Background
Kidney disease has been associated with venous thromboembolism (VTE) risk, but results conflict and there is little information regarding blacks.
Study Design
Prospective cohort study
Setting & Participants
30,239 black and white adults aged 45 years or older enrolled in the REGARDS (Reasons for Geographic and Racial Differences in Stroke) study 2003–2007.
Predictors
Estimated glomerular filtration rate (eGFR) using the combined creatinine-cystatin C (eGFRcr-cysC) equation and urinary albumin-creatinine ratio (ACR).
Outcomes
The primary outcome was adjudicated VTE, and secondary outcomes were provoked and unprovoked VTE separately.
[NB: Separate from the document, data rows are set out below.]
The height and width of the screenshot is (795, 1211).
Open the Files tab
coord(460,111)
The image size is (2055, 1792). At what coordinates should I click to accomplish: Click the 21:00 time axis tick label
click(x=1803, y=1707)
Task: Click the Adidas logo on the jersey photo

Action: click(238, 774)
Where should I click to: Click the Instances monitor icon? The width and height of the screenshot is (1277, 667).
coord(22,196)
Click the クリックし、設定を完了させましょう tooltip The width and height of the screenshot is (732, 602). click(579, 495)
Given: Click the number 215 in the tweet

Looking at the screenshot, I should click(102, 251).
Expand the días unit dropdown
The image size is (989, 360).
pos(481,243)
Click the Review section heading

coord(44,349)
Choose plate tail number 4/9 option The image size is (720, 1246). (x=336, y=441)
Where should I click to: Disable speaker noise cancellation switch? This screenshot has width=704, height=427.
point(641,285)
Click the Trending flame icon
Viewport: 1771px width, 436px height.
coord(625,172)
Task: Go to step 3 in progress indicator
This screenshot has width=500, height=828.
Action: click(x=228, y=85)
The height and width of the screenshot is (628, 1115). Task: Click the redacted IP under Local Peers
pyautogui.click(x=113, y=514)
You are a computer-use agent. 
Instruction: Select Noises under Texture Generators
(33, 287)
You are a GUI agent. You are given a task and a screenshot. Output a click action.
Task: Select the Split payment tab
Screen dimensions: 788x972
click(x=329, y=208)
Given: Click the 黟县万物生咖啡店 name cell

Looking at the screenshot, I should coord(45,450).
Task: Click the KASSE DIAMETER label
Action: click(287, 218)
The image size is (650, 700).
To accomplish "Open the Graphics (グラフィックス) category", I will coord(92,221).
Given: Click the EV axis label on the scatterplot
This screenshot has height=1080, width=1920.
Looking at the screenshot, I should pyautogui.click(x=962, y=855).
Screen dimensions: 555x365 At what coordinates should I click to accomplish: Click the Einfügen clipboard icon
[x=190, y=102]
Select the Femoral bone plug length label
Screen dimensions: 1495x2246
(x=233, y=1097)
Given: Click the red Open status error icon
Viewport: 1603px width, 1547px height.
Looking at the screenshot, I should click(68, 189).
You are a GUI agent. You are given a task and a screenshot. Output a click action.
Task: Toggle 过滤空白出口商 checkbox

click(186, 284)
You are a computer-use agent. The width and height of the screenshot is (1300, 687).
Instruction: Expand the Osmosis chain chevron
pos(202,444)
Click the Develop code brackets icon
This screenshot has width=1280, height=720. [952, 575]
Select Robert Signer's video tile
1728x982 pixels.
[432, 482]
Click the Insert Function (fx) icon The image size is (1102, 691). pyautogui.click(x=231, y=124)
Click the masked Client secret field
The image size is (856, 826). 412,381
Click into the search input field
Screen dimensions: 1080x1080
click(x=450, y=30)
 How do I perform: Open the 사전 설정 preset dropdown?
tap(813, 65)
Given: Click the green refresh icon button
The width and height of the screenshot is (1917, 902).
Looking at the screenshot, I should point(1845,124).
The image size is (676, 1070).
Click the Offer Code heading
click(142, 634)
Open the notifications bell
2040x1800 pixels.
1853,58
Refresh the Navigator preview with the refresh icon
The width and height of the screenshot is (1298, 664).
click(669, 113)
Mortality was a competing risk event.
Results
Over 4.6 years’ follow-up, 239 incident VTE events occurred over 124,624 person-years. Cause-specific HRs of VTE were calculated using proportional hazards regression adjusted for age, sex, race, region of residence and body mass index. The adjusted VTE HRs for eGFRcr-cysC 60–<90, 45–<60 and <45 versus ≥90 ml/min/1.73m2 were 1.28 (95% CI, 0.94–1.76), 1.30 (95% CI, 0.77–2.18) and 2.13 (95% CI, 1.21–3.76). The adjusted VTE HRs for ACR 10–<30, 30–<300, ≥300 versus <10 mg/g were 1.14 (95% CI, 0.84–1.56), 1.15 (95% CI, 0.79–1.69) and 0.64 (95% CI, 0.25–1.62). Associations were similar for provoked and unprovoked VTE.
Limitations
Single measurement of eGFR and ACR may have led to misclassification. Smaller numbers of events may have limited power.
Conclusions
There was an independent association of low eGFR (<45 vs ≥90 mL/min/1.73 m2) with VTE risk, but no association of ACR and VTE.